* TASK BRIEF *
In the records below, find the line containing "Reply to klek's tweet" and return it together with every later line, exactly as written; pictures are to be omitted.

Records from a dataset

==*==

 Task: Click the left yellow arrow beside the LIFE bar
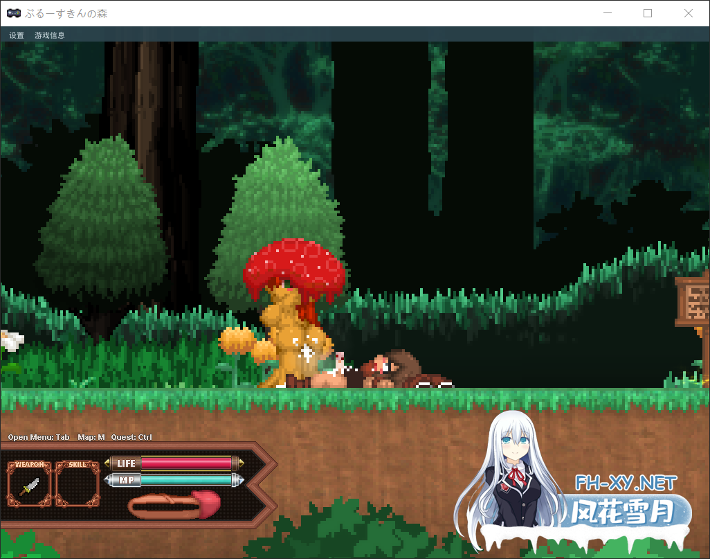[107, 462]
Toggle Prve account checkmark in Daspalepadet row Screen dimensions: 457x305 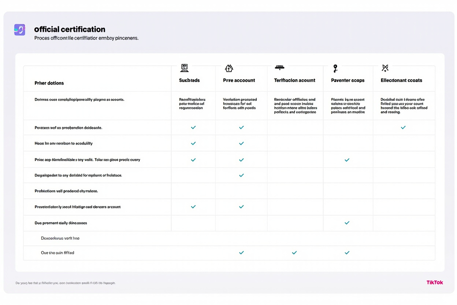coord(241,175)
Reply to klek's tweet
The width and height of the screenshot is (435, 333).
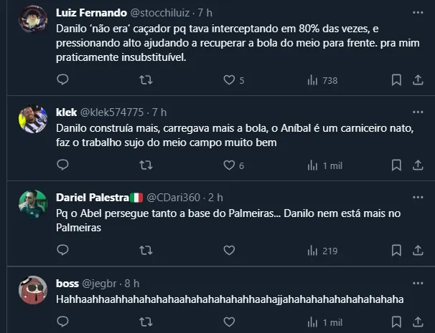62,165
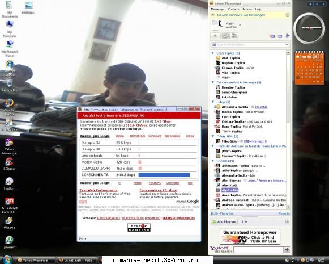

==*==

* ANSWER AREA *
Reply to klek's tweet
The width and height of the screenshot is (435, 333).
62,165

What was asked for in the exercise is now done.